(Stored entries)
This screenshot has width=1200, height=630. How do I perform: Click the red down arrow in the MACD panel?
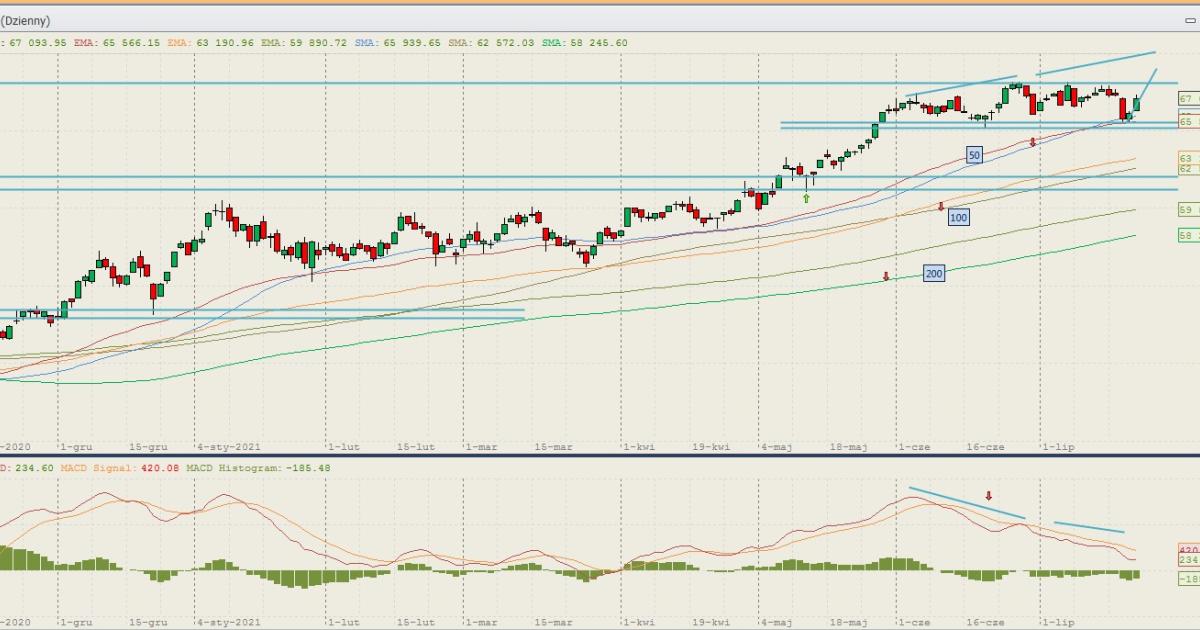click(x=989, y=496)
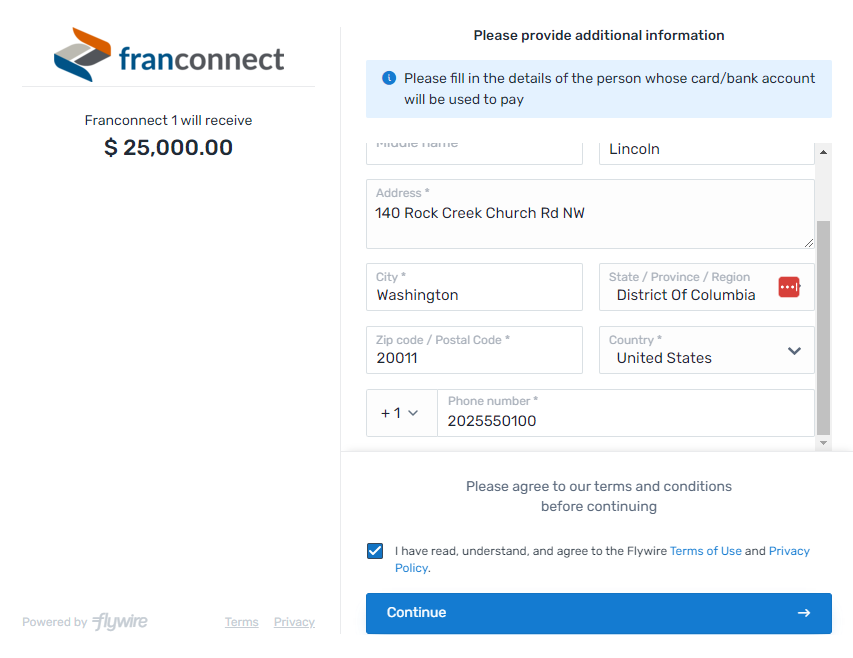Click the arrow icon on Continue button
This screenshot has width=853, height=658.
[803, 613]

Exercise: Write the entries out in full and exactly, omitting every picture.

Expected output:
This screenshot has width=1200, height=630. How do I perform: Click the red down arrow in the MACD panel?
click(x=989, y=496)
Click the arrow icon on Continue button
This screenshot has width=853, height=658.
[803, 613]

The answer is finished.